Treap Applications: Randomized treaps

So, we are now able to implement our inventory, keep track of the products in stock, and extract the ones closest to running out of stock. That would certainly impress everyone at the next family reunion!

Hopefully, our example helped you understand how treaps work, but . . . I have a confession to make: treaps are not really used as a way to index multidimensional data.

We’ll see in the next chapters, and in particular in chapter 7, when we talk about cache, that there are better ways to address problems equivalent to the example we presented in this chapter.

Let me be clear: using treaps as both trees and heaps is possible, perfectly legal, and can even offer decent performance, under certain conditions, although in the general case we have seen that keeping data organized by both criteria will likely pro­duce an unbalanced tree (which means linear-time operations).

But that’s not why treaps were invented, nor is it the main way they are used today. In the end, the point is that there are better ways to index multidimensional data and better ways to use treaps. Instead, we’ll see that we can use treaps as a building block to implement a different, and efficient, data structure.

1. Balanced trees

One aspect that we stressed is that unbalanced treaps tend to have long paths, whose length can be, in the worst-case scenario, in the order of O(n) nodes.

Conversely, when discussing heaps, we saw that balanced trees, like heaps, have logarithmic height, making all operations particularly convenient to run.
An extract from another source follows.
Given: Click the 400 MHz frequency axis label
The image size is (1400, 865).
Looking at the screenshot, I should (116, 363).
With heaps, however, the catch is that we trade the benefit of balanced trees in exchange for restricting to a limited set of operations. We can’t efficiently search a heap for an element’s key, or retrieve the maximum or minimum key,[1] or delete or update a random element (without knowing beforehand its position in the heap) in sublinear running time.

Nevertheless, there are, in algorithm literature, many other examples of balanced trees, data structures that guarantee that the height of the tree will be logarithmic, even in the worst case. Some examples that we mentioned in section 3.2 are 2-3 trees[2] (shown in figure 3.12) and red-black trees (figure 3.13).
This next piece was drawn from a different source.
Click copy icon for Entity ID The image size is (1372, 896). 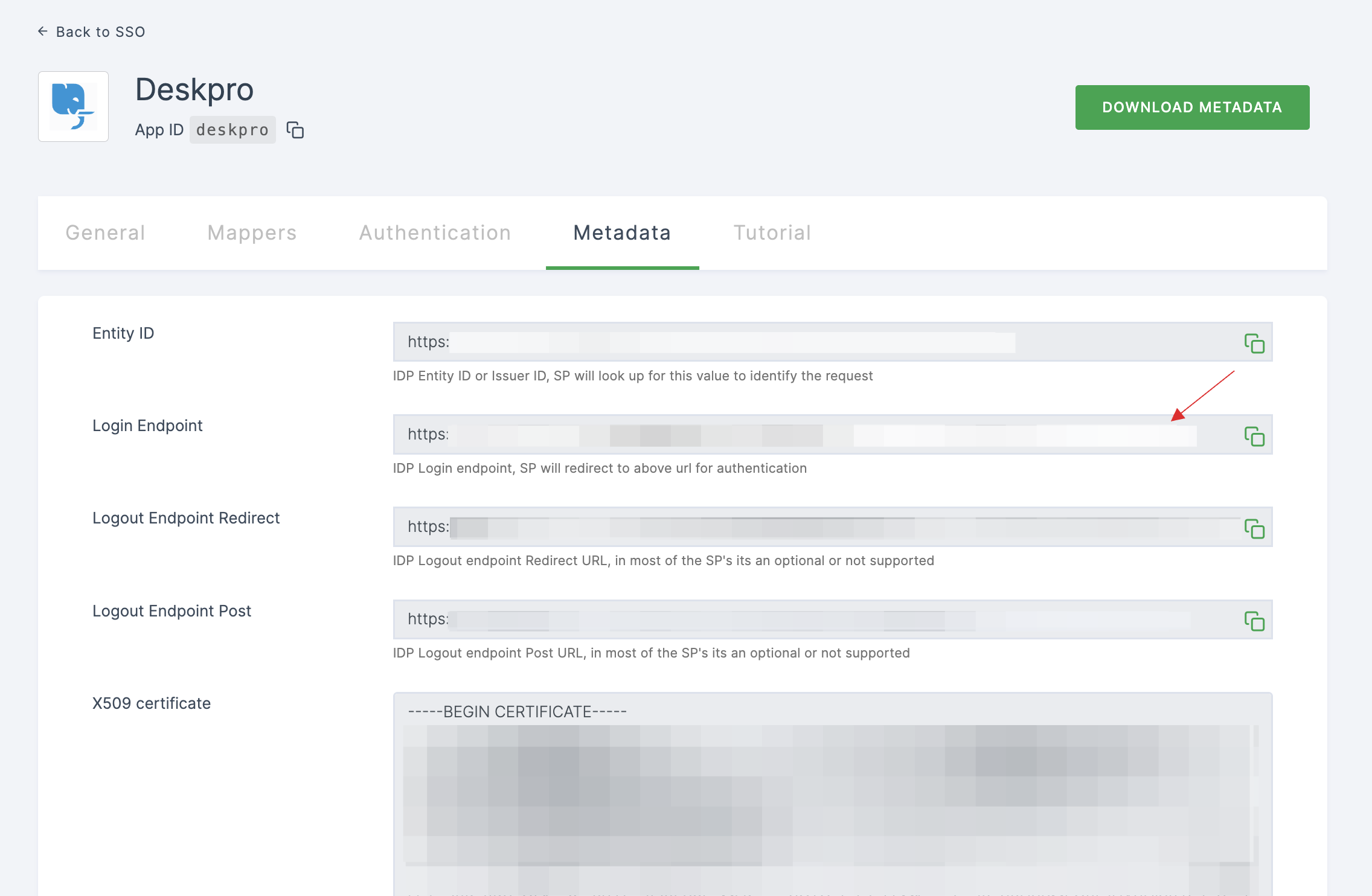[1254, 343]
The algorithms to maintain the constraints for these trees, however, tend to be quite complicated, so much so that many textbooks on algorithms, for instance, omit the delete method altogether.

Turns out, quite surprisingly, that we can use treaps, which seems quite unbal­anced, to obtain tendentially balanced11 binary search trees using a set of easier and cleaner algorithms (in comparison to red-black trees and the like).

Figure 3.12 A 2-3 tree containing the keys we used in our grocery store example. Nodes in 2-3 trees can contain one or two keys, sorted ascendingly, and respectively 2 or 3 links. Besides left and right children, 3-nodes also have a middle child. All keys K in the subtree pointed to by a middle link must obey this condition: K > K >= K2, where K and K2 are the first and second key, respectively, of the 3-node. 2-3 trees are guaranteed to be balanced by the way insertion is performed: keys are added to the leaves, and when a leaf grows to three elements, it’s split and the middle element is bubbled up to the parent node (which is also possibly recursively split). It is guaranteed that the height of a 2-3 tree with n keys is between log2 (n) and log3 (n).

As we saw in the introduction to this chapter, plain BSTs also suffer this same problem, having their structure depend on the order in which elements are inserted.

And if we go back to the last section, we saw treaps can be skewed if the particular com­bination of keys and priorities, and the order in which elements are inserted, is particularly unlucky, because rotations can cause the tree to get even more unbalanced (see figure 3.9).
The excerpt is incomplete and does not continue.